Germany 1954 – Compact – 35 mm – Rare.
The camera industry of the 20th century articulates itself around a certain number of super iconic cameras, many of them produced by Leica. The Leica M3, is definitely a major cornerstone in that regards.
Introduced in 1954, the Leica M3 sets a new standard for rangefinders and introduces a design that will remain almost unchanged for over 50 years, even surviving the transition to digital.
The M3, although scandalously expensive in its day, was the biggest commercial success of the M-series, with over 220,000 sold.

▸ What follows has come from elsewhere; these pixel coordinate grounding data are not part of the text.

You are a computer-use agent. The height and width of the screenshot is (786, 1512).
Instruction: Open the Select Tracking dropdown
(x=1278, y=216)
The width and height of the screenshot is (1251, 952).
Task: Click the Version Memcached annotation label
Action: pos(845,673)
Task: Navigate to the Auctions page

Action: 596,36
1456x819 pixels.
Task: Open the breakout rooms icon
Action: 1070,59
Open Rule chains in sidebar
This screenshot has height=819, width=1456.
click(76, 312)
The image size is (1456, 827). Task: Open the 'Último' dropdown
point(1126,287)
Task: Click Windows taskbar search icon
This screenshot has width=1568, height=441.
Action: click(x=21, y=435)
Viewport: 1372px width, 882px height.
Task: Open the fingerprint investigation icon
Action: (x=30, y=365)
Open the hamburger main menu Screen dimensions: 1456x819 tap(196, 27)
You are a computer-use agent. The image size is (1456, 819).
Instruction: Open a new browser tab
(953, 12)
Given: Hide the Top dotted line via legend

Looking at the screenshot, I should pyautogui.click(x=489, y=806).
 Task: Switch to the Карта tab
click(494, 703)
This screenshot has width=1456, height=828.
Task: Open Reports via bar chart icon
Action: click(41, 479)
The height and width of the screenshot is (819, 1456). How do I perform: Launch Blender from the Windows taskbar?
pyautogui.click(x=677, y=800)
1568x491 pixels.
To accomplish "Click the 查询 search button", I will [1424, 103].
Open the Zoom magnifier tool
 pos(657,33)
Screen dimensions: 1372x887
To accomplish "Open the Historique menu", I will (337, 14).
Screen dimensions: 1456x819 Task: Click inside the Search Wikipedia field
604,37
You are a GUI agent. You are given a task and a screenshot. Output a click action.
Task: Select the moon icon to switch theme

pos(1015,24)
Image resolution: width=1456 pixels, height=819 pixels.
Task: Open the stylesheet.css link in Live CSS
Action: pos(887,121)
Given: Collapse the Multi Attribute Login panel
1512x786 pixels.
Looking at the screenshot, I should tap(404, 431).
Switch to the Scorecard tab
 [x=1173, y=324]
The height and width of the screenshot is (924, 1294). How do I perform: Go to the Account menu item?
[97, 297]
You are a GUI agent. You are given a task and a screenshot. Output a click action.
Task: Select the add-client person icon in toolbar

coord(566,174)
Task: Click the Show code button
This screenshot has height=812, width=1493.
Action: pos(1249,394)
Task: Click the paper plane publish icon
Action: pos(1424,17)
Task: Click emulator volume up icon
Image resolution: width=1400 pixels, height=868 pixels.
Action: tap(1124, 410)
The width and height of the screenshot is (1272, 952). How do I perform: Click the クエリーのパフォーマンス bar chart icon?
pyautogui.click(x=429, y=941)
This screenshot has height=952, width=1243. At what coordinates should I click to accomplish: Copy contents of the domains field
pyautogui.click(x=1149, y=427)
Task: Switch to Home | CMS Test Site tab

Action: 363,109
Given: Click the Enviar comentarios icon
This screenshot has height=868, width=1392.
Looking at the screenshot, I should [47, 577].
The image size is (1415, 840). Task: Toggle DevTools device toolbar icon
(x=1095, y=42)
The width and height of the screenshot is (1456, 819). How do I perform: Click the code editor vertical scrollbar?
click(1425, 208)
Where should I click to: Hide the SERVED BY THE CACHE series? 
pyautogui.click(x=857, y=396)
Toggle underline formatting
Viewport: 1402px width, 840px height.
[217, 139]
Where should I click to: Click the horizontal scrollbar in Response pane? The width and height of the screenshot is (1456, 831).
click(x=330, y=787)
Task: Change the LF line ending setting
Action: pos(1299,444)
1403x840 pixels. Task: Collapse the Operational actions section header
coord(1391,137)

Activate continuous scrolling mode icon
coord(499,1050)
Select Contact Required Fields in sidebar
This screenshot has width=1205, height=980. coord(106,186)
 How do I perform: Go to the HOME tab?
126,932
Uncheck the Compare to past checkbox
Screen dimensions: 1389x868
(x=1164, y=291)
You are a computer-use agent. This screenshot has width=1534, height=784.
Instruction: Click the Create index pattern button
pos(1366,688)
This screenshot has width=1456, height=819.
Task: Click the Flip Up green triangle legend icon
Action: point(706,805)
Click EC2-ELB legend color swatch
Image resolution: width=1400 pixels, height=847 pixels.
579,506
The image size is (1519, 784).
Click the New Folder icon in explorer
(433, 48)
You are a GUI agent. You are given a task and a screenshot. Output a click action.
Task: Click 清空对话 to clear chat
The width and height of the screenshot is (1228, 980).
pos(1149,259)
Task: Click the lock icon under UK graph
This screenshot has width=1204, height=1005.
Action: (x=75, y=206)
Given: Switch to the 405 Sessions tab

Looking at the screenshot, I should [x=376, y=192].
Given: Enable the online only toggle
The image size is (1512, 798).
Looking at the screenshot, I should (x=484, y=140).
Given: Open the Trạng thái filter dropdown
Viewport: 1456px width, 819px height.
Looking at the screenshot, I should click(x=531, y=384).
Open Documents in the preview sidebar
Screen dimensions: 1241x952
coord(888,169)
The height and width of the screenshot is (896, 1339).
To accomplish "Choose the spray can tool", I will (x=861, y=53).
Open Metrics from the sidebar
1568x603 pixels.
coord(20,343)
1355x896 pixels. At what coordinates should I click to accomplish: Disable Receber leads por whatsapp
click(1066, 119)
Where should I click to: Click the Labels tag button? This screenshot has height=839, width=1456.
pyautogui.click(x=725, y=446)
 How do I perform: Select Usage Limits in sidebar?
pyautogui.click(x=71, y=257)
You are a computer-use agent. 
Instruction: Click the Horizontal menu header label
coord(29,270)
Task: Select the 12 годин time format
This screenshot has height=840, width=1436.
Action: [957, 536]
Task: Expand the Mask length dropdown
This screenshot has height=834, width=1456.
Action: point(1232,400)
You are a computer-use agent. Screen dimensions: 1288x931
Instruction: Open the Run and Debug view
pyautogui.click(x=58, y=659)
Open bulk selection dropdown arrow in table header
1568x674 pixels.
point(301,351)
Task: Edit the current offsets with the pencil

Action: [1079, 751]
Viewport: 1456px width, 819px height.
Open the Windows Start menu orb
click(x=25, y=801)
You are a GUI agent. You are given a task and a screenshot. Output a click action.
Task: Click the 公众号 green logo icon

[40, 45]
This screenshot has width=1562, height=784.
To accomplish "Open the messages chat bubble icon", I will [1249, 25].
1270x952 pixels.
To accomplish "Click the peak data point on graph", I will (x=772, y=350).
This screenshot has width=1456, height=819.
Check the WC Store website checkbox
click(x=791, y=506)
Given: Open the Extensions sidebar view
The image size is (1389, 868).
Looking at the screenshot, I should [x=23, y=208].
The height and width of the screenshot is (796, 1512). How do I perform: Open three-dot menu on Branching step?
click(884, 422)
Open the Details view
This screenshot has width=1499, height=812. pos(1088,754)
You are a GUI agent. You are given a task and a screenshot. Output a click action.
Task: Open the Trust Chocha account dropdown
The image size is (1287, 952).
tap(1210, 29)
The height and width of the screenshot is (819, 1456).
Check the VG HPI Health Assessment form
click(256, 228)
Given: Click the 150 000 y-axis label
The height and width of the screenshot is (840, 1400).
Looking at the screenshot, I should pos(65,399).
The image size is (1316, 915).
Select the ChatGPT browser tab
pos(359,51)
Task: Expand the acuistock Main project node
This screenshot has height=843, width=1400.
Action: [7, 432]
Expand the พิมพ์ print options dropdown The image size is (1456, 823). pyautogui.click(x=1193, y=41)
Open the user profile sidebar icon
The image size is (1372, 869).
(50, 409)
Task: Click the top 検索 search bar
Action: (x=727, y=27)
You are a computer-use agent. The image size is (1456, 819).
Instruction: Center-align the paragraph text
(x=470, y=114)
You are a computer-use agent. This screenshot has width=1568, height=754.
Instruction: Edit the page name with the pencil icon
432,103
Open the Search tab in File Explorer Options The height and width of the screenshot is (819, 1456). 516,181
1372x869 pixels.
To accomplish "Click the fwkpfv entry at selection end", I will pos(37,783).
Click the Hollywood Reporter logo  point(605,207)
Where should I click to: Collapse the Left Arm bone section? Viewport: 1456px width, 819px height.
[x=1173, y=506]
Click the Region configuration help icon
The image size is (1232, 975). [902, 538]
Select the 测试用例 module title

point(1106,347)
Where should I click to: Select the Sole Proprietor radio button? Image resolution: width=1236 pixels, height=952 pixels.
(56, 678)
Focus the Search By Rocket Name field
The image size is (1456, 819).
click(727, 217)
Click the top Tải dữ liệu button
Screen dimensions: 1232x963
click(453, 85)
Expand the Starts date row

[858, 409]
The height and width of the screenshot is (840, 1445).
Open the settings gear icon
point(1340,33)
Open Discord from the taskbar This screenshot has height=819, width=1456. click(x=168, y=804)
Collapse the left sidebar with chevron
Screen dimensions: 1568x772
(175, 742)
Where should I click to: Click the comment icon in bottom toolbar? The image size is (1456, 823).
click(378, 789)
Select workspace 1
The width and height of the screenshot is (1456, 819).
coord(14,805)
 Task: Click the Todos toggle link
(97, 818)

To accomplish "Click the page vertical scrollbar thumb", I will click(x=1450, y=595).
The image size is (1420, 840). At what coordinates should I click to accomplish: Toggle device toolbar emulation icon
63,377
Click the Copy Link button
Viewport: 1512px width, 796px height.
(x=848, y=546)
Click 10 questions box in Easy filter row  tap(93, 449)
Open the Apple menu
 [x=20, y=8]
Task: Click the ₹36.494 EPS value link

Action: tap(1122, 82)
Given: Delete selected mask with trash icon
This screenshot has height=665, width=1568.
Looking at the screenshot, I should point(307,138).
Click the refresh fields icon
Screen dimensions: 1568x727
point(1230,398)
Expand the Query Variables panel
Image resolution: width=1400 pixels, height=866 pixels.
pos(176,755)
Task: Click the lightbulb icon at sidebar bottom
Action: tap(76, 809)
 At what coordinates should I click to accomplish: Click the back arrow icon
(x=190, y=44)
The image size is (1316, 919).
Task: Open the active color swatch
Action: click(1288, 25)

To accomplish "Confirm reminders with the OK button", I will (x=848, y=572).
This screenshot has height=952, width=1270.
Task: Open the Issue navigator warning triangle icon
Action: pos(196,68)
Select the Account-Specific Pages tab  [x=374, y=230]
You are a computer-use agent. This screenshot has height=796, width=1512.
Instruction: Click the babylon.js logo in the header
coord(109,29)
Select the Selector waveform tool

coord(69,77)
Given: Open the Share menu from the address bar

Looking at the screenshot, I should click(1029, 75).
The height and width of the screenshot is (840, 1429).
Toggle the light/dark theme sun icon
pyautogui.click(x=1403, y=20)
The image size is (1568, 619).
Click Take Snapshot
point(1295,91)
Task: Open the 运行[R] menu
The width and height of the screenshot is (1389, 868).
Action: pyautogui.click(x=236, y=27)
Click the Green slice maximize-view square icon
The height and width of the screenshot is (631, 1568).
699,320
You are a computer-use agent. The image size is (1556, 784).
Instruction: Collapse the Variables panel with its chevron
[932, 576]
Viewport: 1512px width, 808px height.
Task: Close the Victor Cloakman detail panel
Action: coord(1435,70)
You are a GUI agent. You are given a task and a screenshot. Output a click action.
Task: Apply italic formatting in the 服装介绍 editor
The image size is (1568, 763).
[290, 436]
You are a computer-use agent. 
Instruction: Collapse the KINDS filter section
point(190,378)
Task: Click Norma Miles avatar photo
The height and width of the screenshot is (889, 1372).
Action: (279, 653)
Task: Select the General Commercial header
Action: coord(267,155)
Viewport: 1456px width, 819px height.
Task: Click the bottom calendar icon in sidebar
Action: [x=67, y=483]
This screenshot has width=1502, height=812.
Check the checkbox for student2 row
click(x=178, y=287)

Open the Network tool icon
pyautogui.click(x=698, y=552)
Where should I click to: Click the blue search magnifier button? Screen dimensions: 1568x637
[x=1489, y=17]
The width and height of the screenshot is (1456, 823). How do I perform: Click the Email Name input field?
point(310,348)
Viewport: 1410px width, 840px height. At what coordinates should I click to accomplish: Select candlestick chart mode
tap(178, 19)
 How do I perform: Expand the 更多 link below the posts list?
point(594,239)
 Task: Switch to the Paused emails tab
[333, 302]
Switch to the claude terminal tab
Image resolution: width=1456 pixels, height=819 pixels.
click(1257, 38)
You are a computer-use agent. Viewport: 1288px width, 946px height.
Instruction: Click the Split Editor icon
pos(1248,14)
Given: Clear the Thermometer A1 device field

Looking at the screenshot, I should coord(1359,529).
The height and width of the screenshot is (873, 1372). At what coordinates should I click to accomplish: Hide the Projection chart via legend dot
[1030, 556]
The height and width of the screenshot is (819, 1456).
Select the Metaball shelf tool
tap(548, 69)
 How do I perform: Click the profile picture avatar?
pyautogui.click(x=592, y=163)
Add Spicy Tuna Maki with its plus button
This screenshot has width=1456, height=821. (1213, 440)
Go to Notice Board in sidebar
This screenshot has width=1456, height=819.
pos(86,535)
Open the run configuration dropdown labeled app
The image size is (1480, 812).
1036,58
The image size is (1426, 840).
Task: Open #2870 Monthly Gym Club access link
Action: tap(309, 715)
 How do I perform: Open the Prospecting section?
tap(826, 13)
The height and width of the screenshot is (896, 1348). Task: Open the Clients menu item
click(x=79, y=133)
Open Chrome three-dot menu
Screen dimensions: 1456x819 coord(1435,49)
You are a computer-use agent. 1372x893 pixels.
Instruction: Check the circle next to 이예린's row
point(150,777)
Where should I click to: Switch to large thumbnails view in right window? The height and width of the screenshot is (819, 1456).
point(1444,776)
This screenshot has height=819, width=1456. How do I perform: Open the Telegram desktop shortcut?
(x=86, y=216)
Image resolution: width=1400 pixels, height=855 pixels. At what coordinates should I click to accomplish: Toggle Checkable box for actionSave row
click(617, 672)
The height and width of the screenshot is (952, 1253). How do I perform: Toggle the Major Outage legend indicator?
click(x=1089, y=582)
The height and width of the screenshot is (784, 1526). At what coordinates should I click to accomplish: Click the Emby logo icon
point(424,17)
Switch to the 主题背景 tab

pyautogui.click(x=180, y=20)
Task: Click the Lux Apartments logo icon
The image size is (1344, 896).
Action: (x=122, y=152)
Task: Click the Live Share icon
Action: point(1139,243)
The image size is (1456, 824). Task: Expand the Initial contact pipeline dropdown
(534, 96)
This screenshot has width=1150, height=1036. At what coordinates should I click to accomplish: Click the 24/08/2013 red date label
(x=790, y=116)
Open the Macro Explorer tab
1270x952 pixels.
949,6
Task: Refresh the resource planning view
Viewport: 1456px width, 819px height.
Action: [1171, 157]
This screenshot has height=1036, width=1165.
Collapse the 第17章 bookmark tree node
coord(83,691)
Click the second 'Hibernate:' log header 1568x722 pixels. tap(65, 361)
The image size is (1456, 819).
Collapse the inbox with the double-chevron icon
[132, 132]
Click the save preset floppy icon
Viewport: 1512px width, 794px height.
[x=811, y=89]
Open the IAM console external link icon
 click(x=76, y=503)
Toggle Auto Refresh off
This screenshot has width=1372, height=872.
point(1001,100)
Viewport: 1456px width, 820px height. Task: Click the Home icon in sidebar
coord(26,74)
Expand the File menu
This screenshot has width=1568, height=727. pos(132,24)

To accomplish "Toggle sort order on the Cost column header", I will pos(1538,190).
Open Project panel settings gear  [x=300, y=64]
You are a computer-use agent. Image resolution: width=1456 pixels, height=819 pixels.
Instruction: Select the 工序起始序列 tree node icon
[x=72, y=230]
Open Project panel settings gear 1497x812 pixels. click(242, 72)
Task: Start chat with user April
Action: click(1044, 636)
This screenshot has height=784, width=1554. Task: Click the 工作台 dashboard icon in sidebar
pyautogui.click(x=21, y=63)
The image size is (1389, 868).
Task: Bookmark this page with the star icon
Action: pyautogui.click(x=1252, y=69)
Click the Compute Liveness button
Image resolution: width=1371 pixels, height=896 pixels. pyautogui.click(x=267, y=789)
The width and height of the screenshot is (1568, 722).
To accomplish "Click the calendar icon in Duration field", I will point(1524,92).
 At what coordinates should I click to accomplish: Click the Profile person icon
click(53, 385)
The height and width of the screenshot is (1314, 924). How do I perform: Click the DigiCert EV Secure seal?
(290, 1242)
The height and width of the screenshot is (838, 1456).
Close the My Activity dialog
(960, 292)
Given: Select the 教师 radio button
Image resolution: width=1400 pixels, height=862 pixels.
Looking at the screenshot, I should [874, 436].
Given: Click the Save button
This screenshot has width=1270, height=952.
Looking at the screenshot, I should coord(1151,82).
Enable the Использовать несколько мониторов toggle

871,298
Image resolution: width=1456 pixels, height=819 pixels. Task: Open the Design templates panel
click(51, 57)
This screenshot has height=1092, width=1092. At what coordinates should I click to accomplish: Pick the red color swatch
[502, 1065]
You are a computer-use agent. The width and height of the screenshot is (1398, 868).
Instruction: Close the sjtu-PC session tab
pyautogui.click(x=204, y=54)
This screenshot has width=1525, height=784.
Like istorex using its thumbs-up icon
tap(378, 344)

Only few cameras have achieved such a super-star status among photographers and it is not uncommon to read comparisons to Beethoven’s 9th Symphony or even the Mona Lisa. It was voted by Stuff Magazine and Ebay as the “Top Gadget of All Time”. In the 1959 novel Goldfinger, James Bond uses the Leica M3, deftly carried in his attaché, as yet one more impossibly expensive bauble of the ultra-rich. Iconic photographers such as Henri Cartier-Bresson have immediately made the M3 their camera of choice.
The Leica M3 is a brilliantly simple jewel of mechanical and optical perfection. It simply does what a 35 mm camera needs to do, better than any other 35 mm camera. With a new very luminous collimated viewfinder, a new faster bayonet lens mount, a double stroke arming lever with a central release trigger, the M3 defines rangefinder features for the next decades.
There are very lengthy and expert reviews on the web, none of which seems to identify any flaw in its design beyond its excessive pricing.
In 1957, Leica came out with the M2 introduced as a budget alternative (note the lesser number). Some dare say the M2 viewfinder might be a bit better than the M3’s but that does not seem to be relevant to the fan community.